Une journaliste tunisienne de l'opposition Zakia Dhifaoui a observé lundi "une grève de la faim symbolique", à l'occasion de la journée mondiale de la femme, pour réclamer sa réintégration à son poste d'enseignante.

Elle a déclaré à l'Associated Press avoir été radiée du corps enseignant depuis septembre 2008. Elle avait soutenu et couvert les manifestations de protestations sociales qui ont secoué le bassin minier de Gafsa (sud-ouest tunisien) pour l'hebdomadaire "Mouatinoun", l'organe du Forum démocratique pour le travail et les libertés (FDTL), une formation de l'opposition légale.

Enseignante en histoire-géographie à Kairouan (centre), elle a été condamnée à quatre mois et demi de prison pour "perturbation de la circulation sur la voie publique, rassemblement non autorisé et jet de projectiles", des accusations "fabriquées", selon elle.
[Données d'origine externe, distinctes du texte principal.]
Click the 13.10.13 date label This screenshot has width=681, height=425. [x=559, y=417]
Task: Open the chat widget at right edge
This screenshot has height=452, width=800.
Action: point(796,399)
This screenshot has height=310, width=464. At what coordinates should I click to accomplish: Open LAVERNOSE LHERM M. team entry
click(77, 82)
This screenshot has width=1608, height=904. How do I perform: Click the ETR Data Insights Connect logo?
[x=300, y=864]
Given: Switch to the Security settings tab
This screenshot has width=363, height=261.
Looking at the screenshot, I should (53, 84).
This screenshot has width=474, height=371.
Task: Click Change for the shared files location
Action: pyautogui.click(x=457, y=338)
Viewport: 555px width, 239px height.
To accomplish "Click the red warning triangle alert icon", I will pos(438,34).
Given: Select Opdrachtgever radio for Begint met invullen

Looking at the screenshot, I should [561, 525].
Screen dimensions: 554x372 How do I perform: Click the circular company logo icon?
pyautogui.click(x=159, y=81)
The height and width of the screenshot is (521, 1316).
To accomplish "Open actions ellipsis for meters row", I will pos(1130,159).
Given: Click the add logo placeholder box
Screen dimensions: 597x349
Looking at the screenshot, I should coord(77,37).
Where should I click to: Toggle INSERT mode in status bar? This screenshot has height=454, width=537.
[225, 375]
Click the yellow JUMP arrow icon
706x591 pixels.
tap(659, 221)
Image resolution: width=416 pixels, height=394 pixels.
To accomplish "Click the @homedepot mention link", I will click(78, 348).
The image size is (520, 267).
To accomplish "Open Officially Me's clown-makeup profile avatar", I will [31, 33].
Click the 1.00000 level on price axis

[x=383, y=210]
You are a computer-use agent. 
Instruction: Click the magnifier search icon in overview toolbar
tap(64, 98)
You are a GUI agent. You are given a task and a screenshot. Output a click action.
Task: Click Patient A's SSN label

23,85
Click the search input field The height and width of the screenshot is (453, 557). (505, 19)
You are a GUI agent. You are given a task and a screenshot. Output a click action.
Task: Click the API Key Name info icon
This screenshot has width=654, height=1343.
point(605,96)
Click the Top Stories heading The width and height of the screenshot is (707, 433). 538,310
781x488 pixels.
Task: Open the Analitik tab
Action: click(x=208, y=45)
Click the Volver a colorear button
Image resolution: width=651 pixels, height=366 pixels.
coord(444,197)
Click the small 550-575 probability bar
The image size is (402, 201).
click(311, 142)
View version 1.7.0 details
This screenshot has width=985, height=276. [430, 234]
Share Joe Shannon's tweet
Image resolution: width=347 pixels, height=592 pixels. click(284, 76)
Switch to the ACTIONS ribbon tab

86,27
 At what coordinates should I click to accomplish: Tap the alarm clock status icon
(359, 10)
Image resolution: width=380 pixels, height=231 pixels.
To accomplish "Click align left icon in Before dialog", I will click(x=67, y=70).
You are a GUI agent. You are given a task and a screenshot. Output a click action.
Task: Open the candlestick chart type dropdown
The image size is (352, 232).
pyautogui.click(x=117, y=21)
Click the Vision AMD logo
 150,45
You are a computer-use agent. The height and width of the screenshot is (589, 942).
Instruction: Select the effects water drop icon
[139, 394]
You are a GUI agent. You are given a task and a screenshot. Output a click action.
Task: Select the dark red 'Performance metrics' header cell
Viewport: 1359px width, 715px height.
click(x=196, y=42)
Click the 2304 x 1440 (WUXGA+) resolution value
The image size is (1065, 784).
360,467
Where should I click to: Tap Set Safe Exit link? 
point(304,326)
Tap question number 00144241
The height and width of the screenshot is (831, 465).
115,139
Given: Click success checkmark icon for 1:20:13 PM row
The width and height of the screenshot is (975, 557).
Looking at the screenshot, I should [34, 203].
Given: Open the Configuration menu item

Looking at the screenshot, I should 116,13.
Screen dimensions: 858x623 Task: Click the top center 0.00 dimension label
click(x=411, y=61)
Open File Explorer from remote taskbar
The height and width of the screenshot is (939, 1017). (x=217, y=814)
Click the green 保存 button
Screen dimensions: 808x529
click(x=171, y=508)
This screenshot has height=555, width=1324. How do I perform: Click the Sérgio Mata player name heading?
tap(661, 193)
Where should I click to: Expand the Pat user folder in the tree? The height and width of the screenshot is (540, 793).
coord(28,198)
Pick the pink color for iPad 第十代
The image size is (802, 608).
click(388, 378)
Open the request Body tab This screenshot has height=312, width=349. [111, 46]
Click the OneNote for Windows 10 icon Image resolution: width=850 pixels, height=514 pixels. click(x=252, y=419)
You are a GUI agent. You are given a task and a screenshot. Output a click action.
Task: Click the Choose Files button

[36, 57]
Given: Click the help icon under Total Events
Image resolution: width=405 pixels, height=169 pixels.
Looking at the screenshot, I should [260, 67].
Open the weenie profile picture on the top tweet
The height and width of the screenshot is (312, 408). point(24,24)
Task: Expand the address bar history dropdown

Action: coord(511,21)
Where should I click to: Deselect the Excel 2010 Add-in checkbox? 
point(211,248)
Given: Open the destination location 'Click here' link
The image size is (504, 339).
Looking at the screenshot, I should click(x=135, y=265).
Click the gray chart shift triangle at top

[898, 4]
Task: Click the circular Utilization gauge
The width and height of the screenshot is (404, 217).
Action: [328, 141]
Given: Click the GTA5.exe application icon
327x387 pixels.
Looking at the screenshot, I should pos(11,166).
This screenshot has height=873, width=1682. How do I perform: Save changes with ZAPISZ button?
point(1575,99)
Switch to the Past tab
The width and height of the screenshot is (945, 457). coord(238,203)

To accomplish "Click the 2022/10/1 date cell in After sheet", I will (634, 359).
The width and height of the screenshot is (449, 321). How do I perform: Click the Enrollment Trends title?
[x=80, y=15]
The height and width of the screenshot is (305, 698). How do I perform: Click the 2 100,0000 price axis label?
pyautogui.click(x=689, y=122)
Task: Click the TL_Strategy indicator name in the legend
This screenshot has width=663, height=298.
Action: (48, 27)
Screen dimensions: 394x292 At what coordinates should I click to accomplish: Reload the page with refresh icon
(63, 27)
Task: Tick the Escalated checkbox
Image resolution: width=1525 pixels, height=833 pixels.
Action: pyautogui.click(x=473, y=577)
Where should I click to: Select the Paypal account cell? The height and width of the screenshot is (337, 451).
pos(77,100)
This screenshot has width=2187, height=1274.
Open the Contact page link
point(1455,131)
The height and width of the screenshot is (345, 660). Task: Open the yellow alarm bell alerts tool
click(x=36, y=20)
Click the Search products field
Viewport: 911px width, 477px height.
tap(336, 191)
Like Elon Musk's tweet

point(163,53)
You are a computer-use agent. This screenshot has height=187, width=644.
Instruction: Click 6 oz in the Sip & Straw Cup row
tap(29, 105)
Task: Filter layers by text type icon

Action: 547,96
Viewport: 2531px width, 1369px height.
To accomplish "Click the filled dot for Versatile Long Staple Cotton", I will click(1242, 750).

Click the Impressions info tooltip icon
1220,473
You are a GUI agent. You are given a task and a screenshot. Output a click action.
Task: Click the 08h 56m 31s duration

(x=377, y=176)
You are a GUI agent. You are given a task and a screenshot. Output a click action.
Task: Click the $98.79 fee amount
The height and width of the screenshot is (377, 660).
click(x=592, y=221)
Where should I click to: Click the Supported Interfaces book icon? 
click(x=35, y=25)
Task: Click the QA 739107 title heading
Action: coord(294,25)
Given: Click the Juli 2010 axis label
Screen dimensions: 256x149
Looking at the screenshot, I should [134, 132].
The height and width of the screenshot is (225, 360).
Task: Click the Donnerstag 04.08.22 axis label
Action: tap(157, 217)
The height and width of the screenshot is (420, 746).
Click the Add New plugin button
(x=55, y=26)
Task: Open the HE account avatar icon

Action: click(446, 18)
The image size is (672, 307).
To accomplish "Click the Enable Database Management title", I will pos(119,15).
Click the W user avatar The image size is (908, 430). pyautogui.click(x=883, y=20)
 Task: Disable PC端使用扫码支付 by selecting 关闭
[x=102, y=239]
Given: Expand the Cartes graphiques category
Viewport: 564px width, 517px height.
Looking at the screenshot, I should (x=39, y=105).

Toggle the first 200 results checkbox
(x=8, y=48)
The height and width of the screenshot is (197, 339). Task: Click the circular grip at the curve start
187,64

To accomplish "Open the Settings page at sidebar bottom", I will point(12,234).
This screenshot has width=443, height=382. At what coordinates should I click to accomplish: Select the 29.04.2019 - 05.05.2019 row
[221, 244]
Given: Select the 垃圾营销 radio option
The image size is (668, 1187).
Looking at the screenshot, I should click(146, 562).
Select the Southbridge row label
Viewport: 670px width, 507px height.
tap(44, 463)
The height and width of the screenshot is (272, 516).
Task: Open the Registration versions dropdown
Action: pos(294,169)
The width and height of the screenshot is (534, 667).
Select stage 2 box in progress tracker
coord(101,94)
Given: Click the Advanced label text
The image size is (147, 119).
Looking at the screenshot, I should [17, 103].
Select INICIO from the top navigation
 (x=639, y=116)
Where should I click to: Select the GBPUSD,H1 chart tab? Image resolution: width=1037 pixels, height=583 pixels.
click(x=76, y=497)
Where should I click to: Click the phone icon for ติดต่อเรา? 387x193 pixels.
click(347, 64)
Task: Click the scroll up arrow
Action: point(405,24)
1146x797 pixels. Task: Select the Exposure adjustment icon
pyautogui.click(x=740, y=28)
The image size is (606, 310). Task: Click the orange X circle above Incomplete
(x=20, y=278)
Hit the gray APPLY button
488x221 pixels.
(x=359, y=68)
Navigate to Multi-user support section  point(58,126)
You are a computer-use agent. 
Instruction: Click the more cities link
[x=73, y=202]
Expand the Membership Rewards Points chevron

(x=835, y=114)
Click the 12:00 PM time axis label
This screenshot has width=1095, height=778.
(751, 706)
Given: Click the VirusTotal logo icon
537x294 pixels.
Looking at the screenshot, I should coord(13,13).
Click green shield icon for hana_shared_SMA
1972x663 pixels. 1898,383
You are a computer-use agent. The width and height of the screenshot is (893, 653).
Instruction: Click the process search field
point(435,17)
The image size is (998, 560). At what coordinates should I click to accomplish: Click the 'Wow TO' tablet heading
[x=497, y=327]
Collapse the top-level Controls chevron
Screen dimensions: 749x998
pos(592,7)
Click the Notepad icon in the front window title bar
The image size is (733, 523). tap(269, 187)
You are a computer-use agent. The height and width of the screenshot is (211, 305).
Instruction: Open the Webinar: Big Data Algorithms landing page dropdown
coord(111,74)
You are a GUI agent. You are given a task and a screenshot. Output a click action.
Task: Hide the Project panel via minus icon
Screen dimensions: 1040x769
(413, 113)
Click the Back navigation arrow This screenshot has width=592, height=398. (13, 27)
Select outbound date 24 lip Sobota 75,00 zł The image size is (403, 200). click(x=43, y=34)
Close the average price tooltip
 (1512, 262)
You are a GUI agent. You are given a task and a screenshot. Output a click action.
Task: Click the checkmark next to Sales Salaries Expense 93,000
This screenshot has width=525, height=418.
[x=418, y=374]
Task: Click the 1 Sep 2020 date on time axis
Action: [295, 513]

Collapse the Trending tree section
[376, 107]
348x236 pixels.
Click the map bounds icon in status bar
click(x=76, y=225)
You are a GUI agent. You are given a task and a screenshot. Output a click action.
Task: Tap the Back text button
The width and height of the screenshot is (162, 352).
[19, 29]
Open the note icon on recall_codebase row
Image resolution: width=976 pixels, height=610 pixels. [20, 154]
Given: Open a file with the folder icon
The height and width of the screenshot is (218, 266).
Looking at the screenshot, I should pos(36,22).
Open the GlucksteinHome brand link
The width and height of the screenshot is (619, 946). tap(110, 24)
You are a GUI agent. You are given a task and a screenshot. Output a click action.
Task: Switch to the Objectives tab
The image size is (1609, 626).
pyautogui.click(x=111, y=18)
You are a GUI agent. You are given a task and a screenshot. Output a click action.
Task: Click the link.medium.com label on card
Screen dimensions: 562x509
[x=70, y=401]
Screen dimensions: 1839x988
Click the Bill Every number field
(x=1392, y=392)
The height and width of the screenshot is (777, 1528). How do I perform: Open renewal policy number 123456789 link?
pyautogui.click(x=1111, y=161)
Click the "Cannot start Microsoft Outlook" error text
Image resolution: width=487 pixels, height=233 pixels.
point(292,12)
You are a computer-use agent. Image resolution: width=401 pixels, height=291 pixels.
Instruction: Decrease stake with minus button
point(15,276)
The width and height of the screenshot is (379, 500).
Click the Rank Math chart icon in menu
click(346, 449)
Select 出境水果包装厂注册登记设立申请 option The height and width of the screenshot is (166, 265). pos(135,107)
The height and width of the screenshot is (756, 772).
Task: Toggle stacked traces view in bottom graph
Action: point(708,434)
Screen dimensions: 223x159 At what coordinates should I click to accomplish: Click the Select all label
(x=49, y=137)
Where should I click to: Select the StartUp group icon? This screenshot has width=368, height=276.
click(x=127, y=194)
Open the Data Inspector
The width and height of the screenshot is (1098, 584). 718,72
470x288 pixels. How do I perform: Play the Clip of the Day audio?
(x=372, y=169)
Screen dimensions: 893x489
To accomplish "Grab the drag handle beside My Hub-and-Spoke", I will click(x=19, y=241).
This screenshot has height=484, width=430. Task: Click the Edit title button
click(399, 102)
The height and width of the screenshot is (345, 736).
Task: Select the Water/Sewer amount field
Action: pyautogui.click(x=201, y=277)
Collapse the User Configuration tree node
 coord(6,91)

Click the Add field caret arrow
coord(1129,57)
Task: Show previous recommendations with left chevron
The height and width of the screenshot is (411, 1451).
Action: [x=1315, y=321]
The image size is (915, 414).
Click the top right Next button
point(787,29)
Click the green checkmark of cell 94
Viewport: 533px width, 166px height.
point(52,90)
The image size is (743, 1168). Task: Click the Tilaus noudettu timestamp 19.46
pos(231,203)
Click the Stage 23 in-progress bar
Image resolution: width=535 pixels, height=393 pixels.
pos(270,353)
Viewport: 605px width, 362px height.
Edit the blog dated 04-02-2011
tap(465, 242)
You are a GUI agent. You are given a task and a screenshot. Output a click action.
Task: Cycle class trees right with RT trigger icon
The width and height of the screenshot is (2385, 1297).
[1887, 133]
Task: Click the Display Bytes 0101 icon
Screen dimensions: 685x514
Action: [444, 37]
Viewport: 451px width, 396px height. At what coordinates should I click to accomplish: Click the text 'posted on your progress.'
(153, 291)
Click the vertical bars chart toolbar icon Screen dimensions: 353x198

Outre le FDTL, où elle est membre du conseil national, Mme Dhifaoui, 44 ans, milite aussi au sein de la Ligue tunisienne de défense des droits de l'Homme (LTDH) et de l'association tunisienne des femmes démocrates (ATFD).

Elle espère que les autorités lèveront la sanction qui la frappe, faute de quoi elle envisage d'entamer une grève de la faim illimitée.